2.2.2.3 La spécialisation comme source de l’innovation

Parmi les formes existantes d'innovation à Bát Trang, nous avons beaucoup apprécié les activités de renouvellement des produits dans les ateliers. De nouvelles gammes de produits peuvent avoir des caractéristiques particulières et une forte valeur artistique. Mais ce n’est pas toujours le cas : seuls les ateliers ayant des ressources humaines adéquates (des artistes par exemple) peuvent réaliser cette innovation. Plusieurs ateliers ont entamé des recherches pour restaurer et récréer des produits céramiques anciens. Pour ce faire, les artisans cherchent à identifier des œuvres, des objets, des couleurs d'émail qui existaient à l'époque féodale et à les dupliquer.

‘Dès mon retour au village, j'ai construit un four, et l'idée de créer des produits d'art était déjà dans ma tête. C'est en exerçant le métier d'art que je trouve des choses intéressantes qui datent de temps anciens, créées par nos ancêtres dans le passé. C'est pourquoi, j'ai décidé de me tourner vers la céramique ancienne, la céramique de périodes très anciennes. (Entretien filmé No. 17)’

Cette gamme de produits, qui affichent des traits culturels traditionnels, est particulièrement originale. Pourtant, le marché des produits reste limité et la capacité de production est très restreinte. De plus, l'accès à des produits d'origine n'est pas non plus facile. Aujourd'hui, les artisans de Bát Trangmobilisent principalement leurs relations personnelles avec les musées, les collectionneurs d'objets d'art antiques pour accéder aux objets d'origine.

‘Je dois rencontrer le directeur des musées ou le directeur de l'Ecole des Beaux-Arts, je les connais tous. Je les consulte pour voir si un produit fabriqué est satisfait, si l'émail est de la qualité garantie. Ils me font des remarques grâce auxquelles je continue à faire des efforts, à améliorer le produit. Je dois demander aussi l'avis des experts, des collectionneurs d'objets antiques, ils examinent la qualité du produit. Ou bien j’achète de vrais objets antiques pour comparer, voir si le produit fabriqué ressemble au produit d'origine. Mais tout cela, c'est grâce à mes relations personnelles, je demande à mes connaissances d'évaluer la qualité de mes produits. (Entretien N° 26, Famille)’

Il faut souligner que la fabrication de ce type de produits n'est pas facile. Elle demande à l'artiste une passion énorme et aussi une maîtrise technique. Contrairement aux produits de consommation, les œuvres de céramique « à l’ancienne » ont du mal à trouver leurs clients. Les producteurs reconnaissent que cette production sera mieux réalisée avec la participation des instituts de recherche, des grandes entreprises. Ce que ces producteurs font actuellement reste spontané et dépend majoritairement de leur goût personnel.

__CONSIGNE 1__.
Selon le texte sur la céramique de Bát Trang, par quel moyen les artisans accèdent-ils surtout aujourd'hui aux objets d'origine ?
__CONSIGNE 2__.
Écrivez la suite du texte sur la céramique ancienne de Bát Trang, à partir de sa dernière phrase.
Les données qui viennent ensuite n'ont rien à voir avec le texte.

__DONNÉES__.

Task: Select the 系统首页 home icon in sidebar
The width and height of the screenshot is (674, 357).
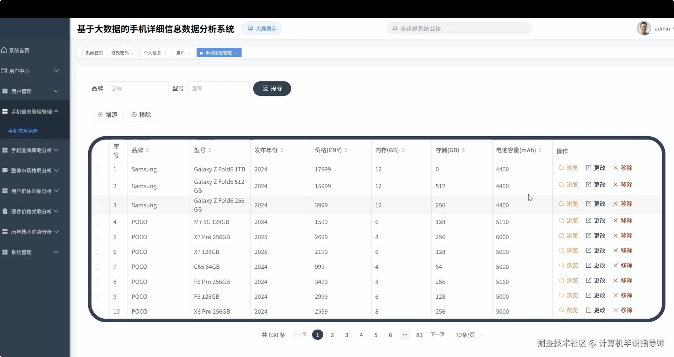Action: tap(4, 50)
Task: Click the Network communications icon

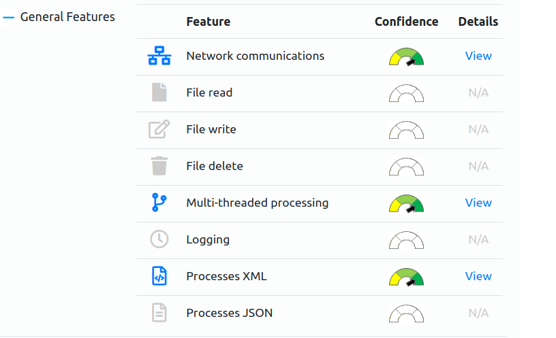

__RÉPONSE 1__.
Ils passent surtout par leurs relations personnelles avec les musées et les collectionneurs d'objets d'art antiques.

__RÉPONSE 2__.
‘En fait, le travail que je fais maintenant, il aurait dû être fait par un institut de recherche ou une entreprise qui peut investir. Mais je le fais moi-même, je me nourris et je me dis que je fais tout ça pour moi-même, et non pas comme le travail d'un institut de recherche en Chine. Quand je raconte ce que je fais, les personnes sont surprises et me demandent comment je peux le faire. En effet, toutes ces couleurs d'émaux se trouvent juste devant nos yeux, ce n'est pas quelque chose d'étrange qui est loin de nous. Si nous trouvions la réponse à ce problème, une motte de terre serait certainement un galon d'or. (Entretien filmé No. 17)’

Parallèlement à ces producteurs qui tentent de faire revivre la céramique ancienne, d'autres producteurs développent des gammes de produits en combinant la céramique et une autre branche artistique comme la sculpture, la peinture et même la sculpture de statues. De nombreuses entreprises ont investi leur temps et leur argent dans la transformation de peintures en œuvres de céramique. Pourtant, comme la tendance précédemment mentionnée, les produits de cette gamme trouvent difficilement leurs clients et ils ne peuvent faire l’objet d’une production de masse.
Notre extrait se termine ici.